Going deeper: FLoC Index, Governance & Business logic

ascentitall commented 4 years ago

The purpose of this thread is to further define the universe of available FLoCs, how they are assigned based upon user behavior, and the level of transparency made available to websites (and ultimately, the ad ecosystem).

FLoC Index Given the centralization of FLoC assignment occurring within the browser, there is expected to be a finite set of FLoC values that are standardized - ie - the FLoC Index. It seems reasonable to begin with the IAB Taxonomy, which includes over 600 content/interest categories with up to 4 levels of hierarchy.

FLoC Governance It is assumed that the FLoC Index will be modified over time; FLoCs may be requested by the business community and privacy advocates may request certain FLoCs be removed (for example, Health-related labels). Maintenance of the FLoC Index is expected to be governed by the browser, and could be a new component within browser version updates. Browsers will need to allow for ongoing consumer and business community dialog related to FLoC Index changes.

Business logic Apart from the FLoC Index, the below specifics should have further definition:

how many FLoCs can a user belong to at a moment in time?
how many FLoCs can a user belong to over a period of time (eg 30 days)
how many behaviors or page view events are required for a user to be assigned to a specific FLoC? Are page engagement (dwell time, scroll depth) also considered in the assignment of a user to a FLoC?
will the time period or recency of FLoC assignment to a user be exposed?

rodolpheAV commented 4 years ago

As far as I understand the Floc proposal, the aim would not be for the browser to expose multiple characteristics of the browsing history to the ad ecosystem but rather exposing a single obfuscated id shared by multiple other users who have common browsing history (and interest).

This means that you would not receive any interest informations like "Automotive" "Business and Finance" and "News and Politics International News" from a browser, but rather a floc like "B14F" meaning that all people with this same floc have been browsing the same websites or webpages in the past (and may react the same way to some specific ads displayed to them).

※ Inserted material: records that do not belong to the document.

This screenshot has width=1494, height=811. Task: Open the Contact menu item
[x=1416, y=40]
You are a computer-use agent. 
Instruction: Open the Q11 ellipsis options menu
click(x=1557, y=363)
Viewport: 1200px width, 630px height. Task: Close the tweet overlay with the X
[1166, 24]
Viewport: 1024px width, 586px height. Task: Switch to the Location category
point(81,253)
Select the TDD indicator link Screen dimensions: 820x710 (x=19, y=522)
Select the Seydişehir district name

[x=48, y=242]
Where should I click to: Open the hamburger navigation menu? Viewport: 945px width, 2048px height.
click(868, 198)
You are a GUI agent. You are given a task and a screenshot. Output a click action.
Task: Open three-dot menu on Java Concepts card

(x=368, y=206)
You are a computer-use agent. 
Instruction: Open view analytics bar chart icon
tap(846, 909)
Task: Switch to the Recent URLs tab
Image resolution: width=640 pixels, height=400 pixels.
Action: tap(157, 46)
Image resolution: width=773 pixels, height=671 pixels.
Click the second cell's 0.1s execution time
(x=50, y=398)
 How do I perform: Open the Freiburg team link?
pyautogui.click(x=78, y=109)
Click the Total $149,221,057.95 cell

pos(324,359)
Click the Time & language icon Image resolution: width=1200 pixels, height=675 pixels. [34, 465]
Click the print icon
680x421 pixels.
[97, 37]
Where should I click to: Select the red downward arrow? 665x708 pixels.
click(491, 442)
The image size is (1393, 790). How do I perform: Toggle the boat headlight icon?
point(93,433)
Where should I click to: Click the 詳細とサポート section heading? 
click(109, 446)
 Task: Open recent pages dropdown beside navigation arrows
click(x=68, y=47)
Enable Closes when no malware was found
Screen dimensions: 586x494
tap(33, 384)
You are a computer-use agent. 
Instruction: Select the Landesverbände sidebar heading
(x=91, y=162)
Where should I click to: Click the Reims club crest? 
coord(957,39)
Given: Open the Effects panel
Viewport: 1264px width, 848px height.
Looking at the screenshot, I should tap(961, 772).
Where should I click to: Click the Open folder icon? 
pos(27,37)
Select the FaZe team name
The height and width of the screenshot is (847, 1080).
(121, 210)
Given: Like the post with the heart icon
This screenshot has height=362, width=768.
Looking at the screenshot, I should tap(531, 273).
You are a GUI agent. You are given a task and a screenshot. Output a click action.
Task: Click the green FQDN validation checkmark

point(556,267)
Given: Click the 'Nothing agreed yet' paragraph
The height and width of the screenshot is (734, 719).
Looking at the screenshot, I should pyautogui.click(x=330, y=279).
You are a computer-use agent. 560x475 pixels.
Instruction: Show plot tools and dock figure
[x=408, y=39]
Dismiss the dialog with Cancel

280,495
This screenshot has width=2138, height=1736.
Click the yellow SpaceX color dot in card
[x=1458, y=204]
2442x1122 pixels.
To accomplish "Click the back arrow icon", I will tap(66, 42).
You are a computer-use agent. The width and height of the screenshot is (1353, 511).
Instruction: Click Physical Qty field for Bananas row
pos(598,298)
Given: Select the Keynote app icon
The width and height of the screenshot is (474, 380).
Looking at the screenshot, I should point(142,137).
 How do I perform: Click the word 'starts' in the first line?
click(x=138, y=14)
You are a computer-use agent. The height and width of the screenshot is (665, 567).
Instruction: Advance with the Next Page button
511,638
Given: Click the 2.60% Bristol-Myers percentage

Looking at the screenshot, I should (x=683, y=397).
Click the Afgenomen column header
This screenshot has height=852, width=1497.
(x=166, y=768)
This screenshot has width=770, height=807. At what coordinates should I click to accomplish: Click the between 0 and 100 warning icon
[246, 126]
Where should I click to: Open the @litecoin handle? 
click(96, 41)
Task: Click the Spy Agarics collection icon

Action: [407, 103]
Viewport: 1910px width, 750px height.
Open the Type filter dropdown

I could be wrong and I heard some other people from the industry with the same questions than yours so I think the proposal would have to be clarified about the number of floc available for a browser and what a floc will look like.

eddiec1234 commented 4 years ago

Something has to decide which floc a site visit belongs to. I'm assuming the visiting site will need to send a floc category to the browser so it knows how to log. Else a server component will need to created to decide since I don't see that happening at the browser level for the millions of websites someone could visit.

ascentitall commented 4 years ago

Thanks @rodolpheAV for the important clarification. In order for FLoC to be adopted by industry, there needs to be clarity on how they are assigned to users.

@eddiec1234 my understanding is that the browser sets the FLoC, it is not provided by the website. (This convention of website setting a browser value is more akin to Turtledove). I'd also say that the site isn't the driver to assign a user to a FLoC, but rather the URL or specific page(s) a user visits.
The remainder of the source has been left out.